Novelty aprons leave senior execs facing disciplinary action

by Stephanie Zillman30 Aug 2012

They’re the aprons plaguing buck’s parties around the country, and its laughs all round when someone dons one at a BBQ. Yet, when two senior male staffers at Australia’s largest logistics company put on aprons depicting a penis at a company meeting, it went down like a lead balloon.

Toll Holdings are back in the news again, this time for taking disciplinary action against two senior leaders for sexually inappropriate conduct during a two-day business meeting in Sydney that offended female staff members. Employees present at the meeting held in early June took photographs which show at least one Toll executive simulating sex with a toy donkey whilst wearing the apron in question.

Two female Toll staff told Fairfax on the condition of anonymity that the behaviour of the men was indicative of a culture of sexism, bullying and harassment rife at Toll. HR director Lesley Staples said that following a complaint, she “conducted a thorough investigation” including interviewing witnesses and reviewed thousands of emails. “The extensive and comprehensive investigation concluded that the conduct of some staff breached Toll’s code of practice and was inconsistent with the high standards and values expected of the company,” Staples said. She added that the Toll staff members who wore the aprons caused sexual innuendo that was not appropriate for a workplace event. Toll has reportedly taken action including counselling and disciplinary measures against the staff involved and will be providing additional training on appropriate workplace behaviour.

The incident a reminder of the fine line HR must tread in guiding employees on appropriate workplace conduct without coming across as the ‘fun police’. The executives involved in this incident doubtlessly did so thinking it was humorous, yet failed to consider the broader backdrop of sexual harassment and bullying concerns. Humour must be inclusive to rule out harassment and discrimination concerns, and there are substantial liability risks for unguarded employers if they are seen to have condoned the behaviour.

In communicating the purpose of strict limits on humour in the workplace to employees, it is important to highlight that by no means is ‘fun’ being eliminated, or that the company is regulating how colleagues relate. It is simply about setting boundaries to foster a healthy work environment, free from hostility and legal exposure, which will ultimately make everyone happier and more relaxed at work.

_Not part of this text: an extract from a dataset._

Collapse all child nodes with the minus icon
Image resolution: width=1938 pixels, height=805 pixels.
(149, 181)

As a rule of thumb, certain types of comments, jokes, and pranks are never appropriate in the workplace and should not be encouraged or tolerated. Many topics are legally mandated as “off limits” in the workplace, and polices should prohibit employees from innuendos, and making comments or references about:

  • Sexual orientation or acts
  • Religious or political practices or beliefs
  • Race or ethnicity
  • Social status, gender, or age-related stereotypes
  • Physical appearance and attributes
  • Weight-related issues
  • Disabled persons, or persons with any form of diminished capacity
  • Any other topic that targets an individual or group as being inferior

COMMENTS

  • by Bernie Althofer 30/08/2012 3:01:18 PM

    Really, not a lot of difference between the seriousness of that and giving a Harassment Referral Officer a coffee cup with the words "Guess how many donuts I can fit on ...." Despite all the strong messages and penalties being communicated, some people still think it is appropriate to push the boundaries. Some people forget that in this day and age where almost everyone is adept in the use of social media, incidents such as this can be broadcast to a wide audience before even the CEO is aware of the matter. This is another reason why educative processes have to incorporate currency of knowledge regarding Court, Commission and Tribunal decisions.

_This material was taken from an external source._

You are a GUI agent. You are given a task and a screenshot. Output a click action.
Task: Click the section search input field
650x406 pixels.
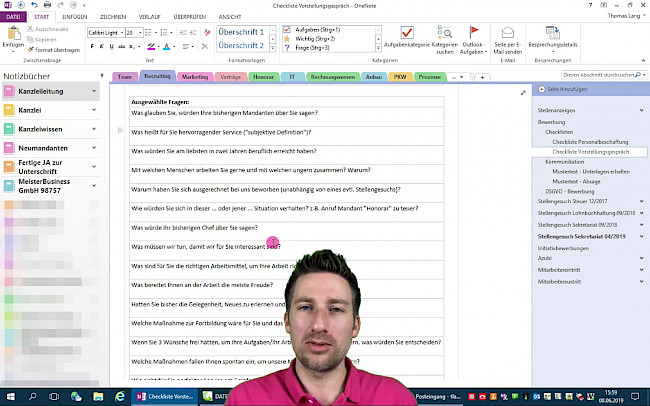tap(598, 75)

  • by Denitza Genova 31/08/2012 10:26:31 AM

    Without arguing the absolute necessity to abide by organisational and society accepted moral standards two questions always come to mind when reading about such cases.
    The first one is: "Is the extent of the follow-up actions undertaken commensurate with the severity of the case? And the second one: "Has anyone thought about doing a Cost-Benefit Analysis before undertaking the remedial actions? What is the cost to business of having to go to such extreme in order to sanction someone's behaviour? Just look at what Toll had to do: "conducted a thorough investigation” including interviewing witnesses and reviewed thousands of emails. “The extensive and comprehensive investigation concluded that the conduct of some staff breached Toll’s code of practice and was inconsistent with the high standards and values expected of the company,”...." counselling and disciplinary measures against the staff involved and will be providing additional training on appropriate workplace behaviour". So who do you think ends up paying this bill? If you just trace the value chain and look at the big picture you'll just see yourself in the mirror - in the increased prices we have to pay, in the lack of attentive customer service because of otherwise preoccupied and re-focused service providers, businesses generating significant losses, organisations reducing the number and creativity of their social events....
    Could this not have been dealt with traditional performance management means, having the tough conversation with the people in question and trying to keep things in perspective?

  • by NN 31/08/2012 5:38:55 PM

    I am just so happy I left TOLL (after many years of service). This a NOTHING compared to the harrasment experienced on a daily basis. Complains? They are buried somewhere not to reach the correct level. Their policies are not worth the piece of paper they are written on.